Dans l'espace, il est nécessaire de mettre en évidence toutes les propositions relatives aux projections. On ne saurait trop multiplier les cas et entrer dans des détails pour ainsi préparer les élèves à la géométrie descriptive.

Problèmes de géométrie. ? Dans l'enseignement primaire élémentaire, il n'y a pas lieu de faire faire aux élèves des problèmes proprement dits de géométrie. Les exercices doivent se réduire uniquement, d'une part, à de nombreux calculs et mesures, et d'autre part à des constructions géométriques.

Dans les écoles primaires supérieures et les écoles normales, il faut donner aux élèves des problèmes.

On peut les diviser en trois types :

Lieux géométriques. ? Il faut éviter avant tout de proposer la recherche de lieux qui nécessite des calculs détournés et compliqués. L'élève doit s'habituer à rechercher d'abord expérimentalement la nature du lieu et ses caractéristiques. Il sait ainsi ce qu'il doit démontrer.

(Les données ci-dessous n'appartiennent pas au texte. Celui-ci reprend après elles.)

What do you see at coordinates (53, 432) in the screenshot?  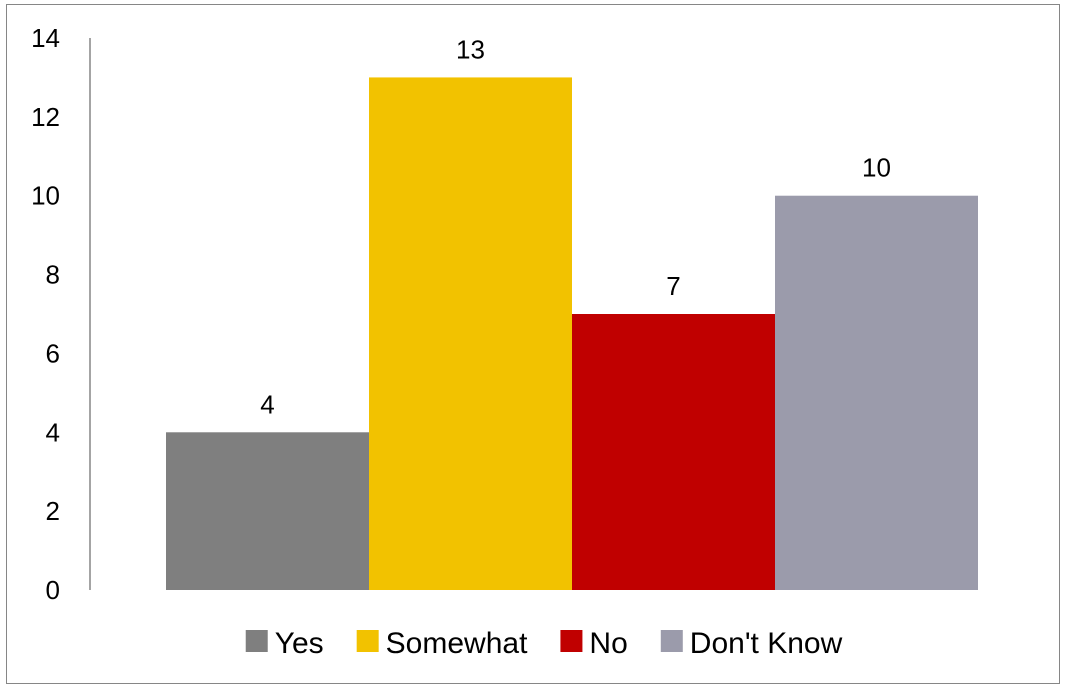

Il faut ensuite l'accoutumer à prévoir, d'après la nature du lieu et celle de l'énoncé, quelle devra être la propriété principale de la ligne-lieu qui devra servir à la démonstration Ainsi supposons que l'élève ait prévu que le lieu est un cercle : s'il a pu prévoir la position du centre, il lui restera à démontrer la constance d'une longueur ; s'il a prévu que le cercle passe par deux points donnés, il essaiera de prouver la constance d'un angle.

Constructions. ? Il sera bon de se borner presque exclusivement à des constructions où l'on pourra appliquer la méthode de l'intersection des lieux.

Soit à construire un point satisfaisant à deux conditions A et B. On cherche le lieu des points vérifiant la condition A, puis celui des points vérifiant B, et l'on prend leurs intersections.

Relations métriques. ? De tels problèmes se résolvent d'ordinaire par l'application des théorèmes sur les lignes proportionnelles et la similitude.

Il suffit donc d'exercer l'élève à rechercher dans la figure les proportionnalités ou similitudes possibles.

En résumé, on ne saurait trop conseiller aux professeurs d'éviter de proposer des exercices qui ne puissent être faits par une voie un peu analytique. A ne donner que des problèmes de géométrie dont la solution exige une synthèse que seuls de vieux routiers sont capables d'exécuter, on laisse à l'enfant l'impression que la géométrie n'est qu'un rébus savant et compliqué.

Il faut avant tout que l'élève retire de tout enseigne ment scientifique élémentaire des qualités de méthode, d'analyse et de déduction.